Toksin difteri adalah polipeptoda tidak tahan panas (BM 62.000) yang dapat mematikan pada dosis 0,1 µg/kg. Bila ikatan disulfida dipecah, molekul dapat terbagi menjadi 2 fragmen, yaitu fragmen A dan fragmen B. Fragmen B tidak mempunyai aktivitas tersendiri, tetapi diperlukan untuk pemindahan fragmen A ke dalam sel. Fragmen A menghambat pemanjangan rantai polipeptida (jika ada NAD) dengan menghentikan aktivitas faktor pemanjangan EF-2. Faktor ini diperlukan untuk translokasi polipeptidil- RNA transfer dari akseptor ke tempat donor pada ribosom eukariotik. Fragmen toksin A menghentikan aktivitas EF-2 dengan mengkatalisis reaksi yang menhasilkan nikotinamid bebas ditambah suatu kompleks adenosin difosfat-ribosa-EF-2 yang tidak aktif. Diduga bahwa efek nekrotik dan neurotoksik toksin difteria disebabkan oleh penghentian sintesis protein yang mendadak.
D. Alat dan Bahan
1. Alat
a.

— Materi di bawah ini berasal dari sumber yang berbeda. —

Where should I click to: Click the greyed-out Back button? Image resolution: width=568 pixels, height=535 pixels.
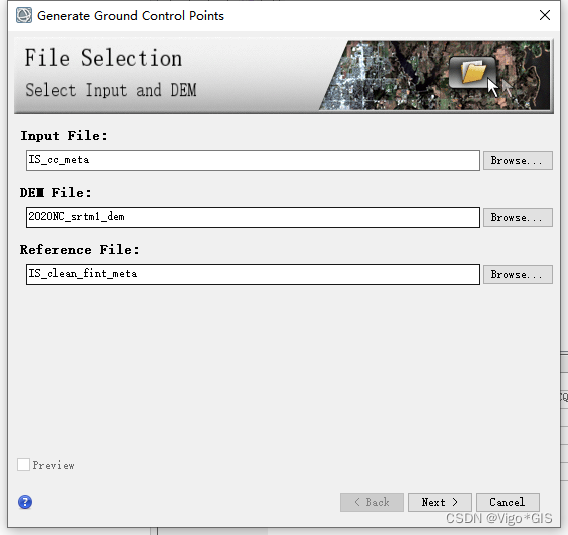(372, 502)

Mikroskop
b. Swap
c. Objek gelas
d. Tabung Reaksi
e. Rak tabung reaksi
f. Kertas Saring
2. Bahan
a. Secret Laring
b. Larutan Neisser A
c. Larutan Neisser B
d. Larutan Neisser C
e. Aquadest
E. Prosedur Kerja
1. Preparat yang telah difiksasi diletakkan diatas bak pewarna
2. Kemudian diwarnai dengan 2 bagian larutan Neisser A dan 1 bagian Neisser B (larutan harus dibuat larut) selama 15-30 detik.
3. Kelebihan zat warna dibuang
4. Dan tanpa dicuci, sediaan diwarnai dengan larutan Neisser C selama 15-30 detik.
5. Tanpa dibilas, sediaan dikeringkan diantara 2 helai kertas saring.
6. Kemudian ilihat dibawah mikroskop dengan pembesaran 100X menggunaka oil imercy.